Posted March 14, 2016
:D ..um, well, yes. But quantum computing as a concept relies on producing very complex instruction sets that execute virtually instantly, and so on. And this is.. very old theory. 70s, before the x86 approach proved to be most useful. PPC and various simd and mips type processors survived, though. In anything from game-consoles to mp3-players. And it's of course very obvious that relying on linear processing power to increase forever is not realistic.
For example, most if not all of the performance increases on intel hardware since core2duo has been done on the microcode level, not in hardware improvement. The hardware engineer advances have made the cores smaller, but the fundamental problem with performance on silicon until a certain temperature and effect limit follows it around. It's impressive to get very high performance down on a smaller chip that has massively lower power consumption than before. But the last 10 years have been scraping the barrel, technologically speaking.
So the optimisations are essentially drawn out of reducing x86 atomic instructions that recur very often into the product of the process. On the very low level now - you have a reasonably complex instruction word. And when it's split up, you add a register to another, subtract the third, add the tail, increment, etc. Something like that. So when the result completes (that take several clock-cycles), the result of that initial operation is kept, and can be produced instantly without actually performing the reduction operation again. That's efficient, and increased cache size and therefore hits essentially do 90% of that. Since a lot of these operations also do run over and over again for more complex high-level tasks, the optimisation gain is fairly high.

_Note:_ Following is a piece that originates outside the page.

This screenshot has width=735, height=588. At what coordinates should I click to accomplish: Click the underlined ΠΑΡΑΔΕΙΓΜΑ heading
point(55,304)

Then there's cisc-principles. On a mathematical level, you can deduce that a series of operations actually always result in the same less complex instruction, for example. There are numerous examples of sequences of these very common instruction commands that can be logically reduced to different and less complex instructions. So while the instruction set offered on the processor doesn't actually compute it directly without subdividing it, when that command occurs, it can be shortened. So a good compiler will try to reduce these known instructions into batches, and further increase the optimisations of the kind in the paragraph over here. This sub-set is where intel wins out over AMD in tests.
At the same time, none of these optimisations are required for it to run on an x86-compatible processor, it just won't run as fast.

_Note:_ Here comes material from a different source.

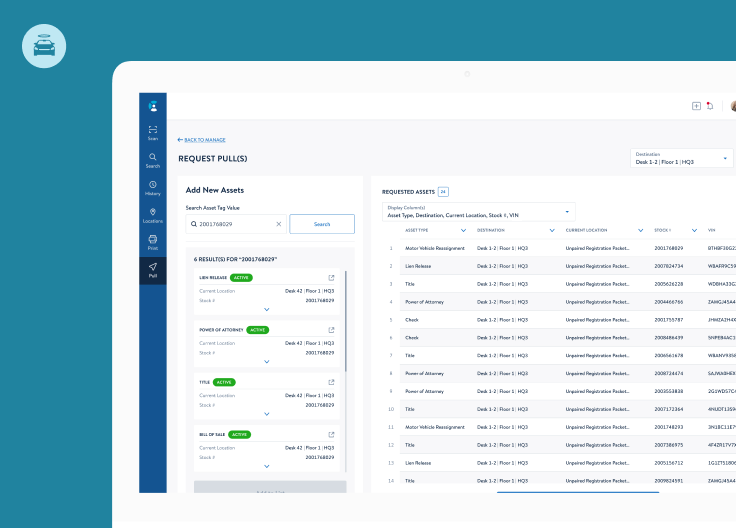Open the Display Column(s) dropdown
Image resolution: width=736 pixels, height=528 pixels.
(478, 212)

Outside of that - there's also the problem, of course, that no amount of platform optimisation can rescue extremely inefficient code. Although people claim that, the truth is that better executed code will always be faster than what an automatic compiler can do. If we assume programmers generally are not very good, make use of high-level sdks, and so on - then the real-world output is of course different. Then the human made code should be as linear as possible, and without anything that could possibly have done away with lower running-time if it potentially could be much longer. That's where we get the "law" that we should always program with a linear constant, no matter how high, as in "practice", the linear constant is still lower than an exponential run-time element. We of course know that's not true, but it's still done that way.
There's also the extended instruction sets (encryption for example, or video encode and decode - frequently a target here) - and that's probably where the biggest increase in performance will be over the next ten years. In specific compilation optimisations that are designed to execute specific routines on specific memory areas the platform will crunch. ..It's no different than Nintendos black boxes on the snes cartridges, really.. But again, the package will still execute all the instructions without those extended instructions, just not as fast.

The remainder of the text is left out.